In the general case, there are 2' words in cache memory and 2" words in main memory. The n-bit memory address is divided into two fields: k bits for the index field and n - k bits for the tag field. The direct mapping cache organization uses the n-bit address to access the main memory and the k-bit index to access the cache. The internal organization of the words in the cache memory is as shown in Figure below. Each word in cache consists of the data word and its associated tag. When a new word is first brought into the cache, the tag bits are stored alongside the data bits. When the CPU generates a memory request, the index field is used for the address to access the cache. The tag field of the CPU address is compared with the tag in the word read from the cache. If the two tags match, there is a hit and the desired data word is in cache. If there is no match, there is a miss and the required word is read from main memory. It is then stored in the cache together with the new tag, replacing the previous value. The disadvantage of direct mapping is that the hit ratio can drop considerably if two or more words whose addresses have the same index but different tags are accessed repeatedly. However, this possibility is minimized by the fact that such words are relatively far apart in the address range (multiples of 512 locations in this example) To see how the direct-mapping organization operates, consider the numerical example shown in Figure below.

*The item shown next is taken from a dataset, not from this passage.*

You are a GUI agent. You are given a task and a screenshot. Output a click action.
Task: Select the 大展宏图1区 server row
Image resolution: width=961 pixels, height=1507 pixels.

The word at address zero is presently stored in the cache (index = 000, tag = 00, data = 1220). Suppose that the CPU now wants to access the word at address 02000. The index address is 000, so it is used to access the cache. The two tags are then compared. The cache tag is 00 but the address tag is 02, which does not produce a match. Therefore, the main memory is accessed and the data word 5670 is transferred to the CPU. The cache word at index address 000 is then replaced with a tag of 02 and data of 5670.
Set-Associative Mapping
It was mentioned previously that the disadvantage of direct mapping is that two words with the same index in their address but with different tag values cannot reside in cache memory at the same time. A third type of cache organization, called set-associative mapping, is an improvement over the direct mapping organization in that each word of cache can store two or more words of memory under the same index address. Each data word is stored together with its tag and the number of tag-data items in one word of cache is said to form a set. An example of a set-associative cache organization for a set size of two is shown in Figure below. Each index address refers to two data words and their associated tags. Each tag requires six bits and each data word has 12 bits, so the word length is 2(6 + 12) = 36 bits. An index address of nine bits can accommodate 512 words. Thus the size of cache memory is 512 x 36. It can accommodate 1024 words of main memory since each word of cache contains two data words. In general, a set-associative cache of set size k will accommodate k words of main memory in each word of cache.

The octal numbers listed in Figure above are with reference to the main memory contents already illustrated. The words stored at addresses 01000 and 02000 of main memory are stored in cache memory at index address 000. Similarly, the words at addresses 02777 and 00777 are stored in cache at index address 777. When the CPU generates a memory request, the index value of the address is used to access the cache. The tag field of the CPU address is then compared with both tags in the cache to determine if a match occurs. The comparison logic is done by an associative search of the tags in the set similar to an associative memory search: thus the name "set-associative." The hit ratio will improve as the set size increases because more words with the same index but different tags can reside in cache. However, an increase in the set size increases the number of bits in words of cache and requires more complex comparison logic.